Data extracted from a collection

───

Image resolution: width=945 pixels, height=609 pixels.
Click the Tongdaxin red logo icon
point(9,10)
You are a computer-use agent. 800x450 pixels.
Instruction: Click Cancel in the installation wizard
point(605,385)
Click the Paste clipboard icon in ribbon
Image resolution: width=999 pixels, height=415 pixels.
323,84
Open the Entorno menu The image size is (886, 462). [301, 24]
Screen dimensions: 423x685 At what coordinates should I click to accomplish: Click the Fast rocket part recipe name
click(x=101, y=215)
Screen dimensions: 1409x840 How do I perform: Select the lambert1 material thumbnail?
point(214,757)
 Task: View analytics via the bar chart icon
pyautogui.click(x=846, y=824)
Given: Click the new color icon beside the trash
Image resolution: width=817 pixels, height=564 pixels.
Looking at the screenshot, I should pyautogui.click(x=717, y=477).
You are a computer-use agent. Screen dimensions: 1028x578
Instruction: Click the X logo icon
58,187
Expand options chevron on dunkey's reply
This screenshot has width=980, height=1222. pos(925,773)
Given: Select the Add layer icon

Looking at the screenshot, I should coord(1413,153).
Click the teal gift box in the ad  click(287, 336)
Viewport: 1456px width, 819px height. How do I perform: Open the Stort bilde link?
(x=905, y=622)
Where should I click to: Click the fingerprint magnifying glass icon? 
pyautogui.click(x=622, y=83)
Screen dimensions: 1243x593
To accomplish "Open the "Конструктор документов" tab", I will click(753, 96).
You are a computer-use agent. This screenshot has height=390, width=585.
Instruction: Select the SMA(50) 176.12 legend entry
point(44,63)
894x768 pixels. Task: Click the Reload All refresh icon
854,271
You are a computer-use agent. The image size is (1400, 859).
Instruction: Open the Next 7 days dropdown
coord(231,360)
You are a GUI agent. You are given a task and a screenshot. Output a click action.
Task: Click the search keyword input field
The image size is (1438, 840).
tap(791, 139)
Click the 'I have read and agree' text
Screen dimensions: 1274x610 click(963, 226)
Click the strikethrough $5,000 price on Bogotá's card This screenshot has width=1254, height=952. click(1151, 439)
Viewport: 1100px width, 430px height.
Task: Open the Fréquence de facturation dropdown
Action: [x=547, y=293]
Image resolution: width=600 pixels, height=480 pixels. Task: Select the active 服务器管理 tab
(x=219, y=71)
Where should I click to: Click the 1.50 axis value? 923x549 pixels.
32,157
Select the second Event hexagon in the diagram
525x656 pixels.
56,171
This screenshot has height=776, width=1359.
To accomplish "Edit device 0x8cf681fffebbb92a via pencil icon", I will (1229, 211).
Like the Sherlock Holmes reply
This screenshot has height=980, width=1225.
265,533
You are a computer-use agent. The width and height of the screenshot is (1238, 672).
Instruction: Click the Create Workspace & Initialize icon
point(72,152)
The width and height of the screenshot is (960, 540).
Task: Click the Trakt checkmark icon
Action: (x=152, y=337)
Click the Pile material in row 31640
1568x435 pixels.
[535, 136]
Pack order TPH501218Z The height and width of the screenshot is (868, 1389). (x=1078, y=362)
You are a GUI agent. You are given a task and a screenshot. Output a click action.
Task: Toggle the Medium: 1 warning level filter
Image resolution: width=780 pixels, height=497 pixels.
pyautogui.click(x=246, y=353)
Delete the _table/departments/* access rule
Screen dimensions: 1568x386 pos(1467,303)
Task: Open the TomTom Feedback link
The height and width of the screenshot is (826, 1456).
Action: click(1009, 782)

───

**ABOUT THIS EXERCISE**
Which lines of the records above contain the word "agent"? Report each one.

**RESULT OF THE EXERCISE**
You are a computer-use agent. 800x450 pixels.
You are a computer-use agent. Screen dimensions: 1028x578
You are a computer-use agent. This screenshot has height=390, width=585.
You are a computer-use agent. The image size is (1400, 859).
You are a GUI agent. You are given a task and a screenshot. Output a click action.
You are a computer-use agent. The width and height of the screenshot is (1238, 672).
You are a GUI agent. You are given a task and a screenshot. Output a click action.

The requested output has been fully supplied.